With attorneys for Robins and former partner-in-flight Ugo Colombo set to meet again in a Miami courtroom Friday afternoon, Robins' attorney Dennis Richard is arguing that the jury verdict against his client should be thrown out and a new hearing granted. The grounds: he says three of six jurors who sided with high-rise developer Colombo and his company, CMC Group, omitted criminal records and past litigation when being vetted by attorneys.

"Multiple jurors concealed their involvement in multiple lawsuits. One juror concealed that he was a twice convicted felon," Richard wrote in the March 25 motion. He added: "In the annals of reported cases we have not found a situation where as much as half the jury provided false answers when asked if they had been sued."

Colombo attorney Jim Robinson said there's no merit to the argument, nor several others by Robins' camp in their quest to toss the $2 million judgment.
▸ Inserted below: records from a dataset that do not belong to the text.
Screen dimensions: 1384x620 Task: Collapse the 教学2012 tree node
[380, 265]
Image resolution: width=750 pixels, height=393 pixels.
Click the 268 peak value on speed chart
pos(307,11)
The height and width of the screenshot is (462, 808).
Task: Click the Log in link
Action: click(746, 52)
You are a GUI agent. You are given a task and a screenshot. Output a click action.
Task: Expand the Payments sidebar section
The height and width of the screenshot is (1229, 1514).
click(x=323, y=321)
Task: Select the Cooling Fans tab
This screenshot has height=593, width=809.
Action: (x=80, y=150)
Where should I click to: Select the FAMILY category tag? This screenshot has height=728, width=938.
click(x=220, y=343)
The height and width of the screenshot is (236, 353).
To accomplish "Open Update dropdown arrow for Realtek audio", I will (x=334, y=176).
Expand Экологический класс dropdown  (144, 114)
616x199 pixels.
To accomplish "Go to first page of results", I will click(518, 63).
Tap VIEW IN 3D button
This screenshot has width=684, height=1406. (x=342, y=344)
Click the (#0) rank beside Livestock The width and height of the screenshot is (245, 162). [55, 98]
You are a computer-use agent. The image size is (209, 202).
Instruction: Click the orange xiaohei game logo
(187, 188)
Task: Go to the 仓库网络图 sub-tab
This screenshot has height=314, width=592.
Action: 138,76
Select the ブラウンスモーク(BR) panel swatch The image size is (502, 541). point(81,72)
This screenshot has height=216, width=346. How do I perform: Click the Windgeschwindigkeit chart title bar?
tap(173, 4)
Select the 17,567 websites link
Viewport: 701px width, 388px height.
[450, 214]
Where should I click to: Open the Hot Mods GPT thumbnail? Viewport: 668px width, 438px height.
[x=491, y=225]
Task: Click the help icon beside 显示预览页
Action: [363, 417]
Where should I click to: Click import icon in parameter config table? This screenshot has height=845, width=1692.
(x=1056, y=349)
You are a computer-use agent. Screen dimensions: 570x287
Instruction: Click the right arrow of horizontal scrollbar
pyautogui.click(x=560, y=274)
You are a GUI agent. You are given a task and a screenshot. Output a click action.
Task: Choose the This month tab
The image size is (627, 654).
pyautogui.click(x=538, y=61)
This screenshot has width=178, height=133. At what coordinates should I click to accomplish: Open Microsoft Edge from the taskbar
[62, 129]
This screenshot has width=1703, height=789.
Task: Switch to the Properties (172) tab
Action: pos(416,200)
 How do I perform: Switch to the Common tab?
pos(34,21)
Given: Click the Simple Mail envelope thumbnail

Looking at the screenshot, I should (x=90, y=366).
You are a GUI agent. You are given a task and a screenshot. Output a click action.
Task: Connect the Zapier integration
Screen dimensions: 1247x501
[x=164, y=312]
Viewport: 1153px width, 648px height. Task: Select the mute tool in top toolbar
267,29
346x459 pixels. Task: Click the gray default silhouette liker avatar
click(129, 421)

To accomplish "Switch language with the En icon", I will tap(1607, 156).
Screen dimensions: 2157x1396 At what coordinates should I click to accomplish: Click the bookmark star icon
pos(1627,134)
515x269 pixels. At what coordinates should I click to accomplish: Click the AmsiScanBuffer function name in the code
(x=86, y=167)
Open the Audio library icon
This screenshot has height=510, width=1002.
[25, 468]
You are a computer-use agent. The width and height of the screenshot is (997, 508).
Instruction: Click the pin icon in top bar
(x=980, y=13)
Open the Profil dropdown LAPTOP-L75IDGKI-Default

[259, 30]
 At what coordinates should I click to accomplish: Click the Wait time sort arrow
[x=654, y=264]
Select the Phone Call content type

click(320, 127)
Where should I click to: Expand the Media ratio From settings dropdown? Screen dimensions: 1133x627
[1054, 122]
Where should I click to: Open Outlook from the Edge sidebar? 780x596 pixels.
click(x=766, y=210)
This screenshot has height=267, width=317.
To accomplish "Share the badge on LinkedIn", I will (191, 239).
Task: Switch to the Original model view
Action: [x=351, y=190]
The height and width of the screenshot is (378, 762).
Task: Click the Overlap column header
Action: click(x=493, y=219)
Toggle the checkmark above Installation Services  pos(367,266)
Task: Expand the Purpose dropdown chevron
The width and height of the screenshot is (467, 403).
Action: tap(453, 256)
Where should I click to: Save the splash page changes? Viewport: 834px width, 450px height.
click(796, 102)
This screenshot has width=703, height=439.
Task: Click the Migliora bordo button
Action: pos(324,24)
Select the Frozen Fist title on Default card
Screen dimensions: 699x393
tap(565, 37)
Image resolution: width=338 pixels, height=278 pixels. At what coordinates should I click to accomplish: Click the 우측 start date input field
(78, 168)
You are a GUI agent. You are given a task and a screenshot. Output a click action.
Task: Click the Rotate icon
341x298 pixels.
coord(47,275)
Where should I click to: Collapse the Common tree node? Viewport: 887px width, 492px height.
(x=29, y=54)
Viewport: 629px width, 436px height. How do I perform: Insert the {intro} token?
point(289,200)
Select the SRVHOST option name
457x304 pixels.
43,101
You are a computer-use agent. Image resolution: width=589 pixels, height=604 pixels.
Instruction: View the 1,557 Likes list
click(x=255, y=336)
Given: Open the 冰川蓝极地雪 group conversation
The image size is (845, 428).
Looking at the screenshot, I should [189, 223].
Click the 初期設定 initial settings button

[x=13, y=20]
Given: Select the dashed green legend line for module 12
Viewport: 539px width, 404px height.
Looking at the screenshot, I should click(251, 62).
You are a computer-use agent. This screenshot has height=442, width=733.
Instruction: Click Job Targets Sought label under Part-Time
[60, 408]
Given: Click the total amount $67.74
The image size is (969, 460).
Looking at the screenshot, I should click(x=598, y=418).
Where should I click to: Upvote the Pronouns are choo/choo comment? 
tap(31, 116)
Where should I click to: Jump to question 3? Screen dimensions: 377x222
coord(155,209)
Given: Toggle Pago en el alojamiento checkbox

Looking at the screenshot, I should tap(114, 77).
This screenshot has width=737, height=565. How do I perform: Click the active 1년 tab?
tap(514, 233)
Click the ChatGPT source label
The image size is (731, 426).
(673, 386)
But Richard questioned the jurors' impartiality on a case that centers on allegations of unpaid bills and manipulated invoices.

The legal fight between Colombo and Robins began in 2008, when a 50/50 partnership on a $22 million Bombardier Challenger jet began to deteriorate. Colombo said Robins flew the jet around the world and then declined to pay his bills, resulting in a lawsuit by Turnberry Management, the company the two developers had paid to manage the aircraft.

Robins, in turn, alleged that Colombo had actually agreed in conversation to buy the plane only to renege after the economy tanked. He said Colombo then orchestrated a "sham" lawsuit by Turnberry meant to force Robins into paying half the debt on the jet while Colombo kept it for his sole use.

Turnberry Management, owned by the Soffer family behind Miami Beach's Fontainebleau Hotel, eventually settled with Robins and signed affidavits supporting his case against CMC Group and Colombo.

But a jury sided with Colombo last month and deemed Robins' DACRA Development and CL36 Leasing liable for $2 million in damages.

Now, Robins' attorneys are questioning the jury's credibility, saying one juror denied ever being charged with a crime despite old convictions on felony charges related to fraud and embezzlement in California that resulted in a one-year prison sentence in the late 1980s. Two others had been sued over failure to pay bills, they said.

Reached Wednesday, Richard declined to comment.

Robinson said he doesn't believe the jurors withheld information, but rather Robins' attorneys didn't vet the jurors properly. He questioned the timing of the argument, saying legal and criminal histories could have been found and raised in the weeks leading up to the verdict.

"Judgment day came and DACRA didn't like it. Now they've filed a motion that throws everything including the kitchen sink," Robinson said. "There's nothing we've seen in any of the motions about the substance of the verdict they can take issue with."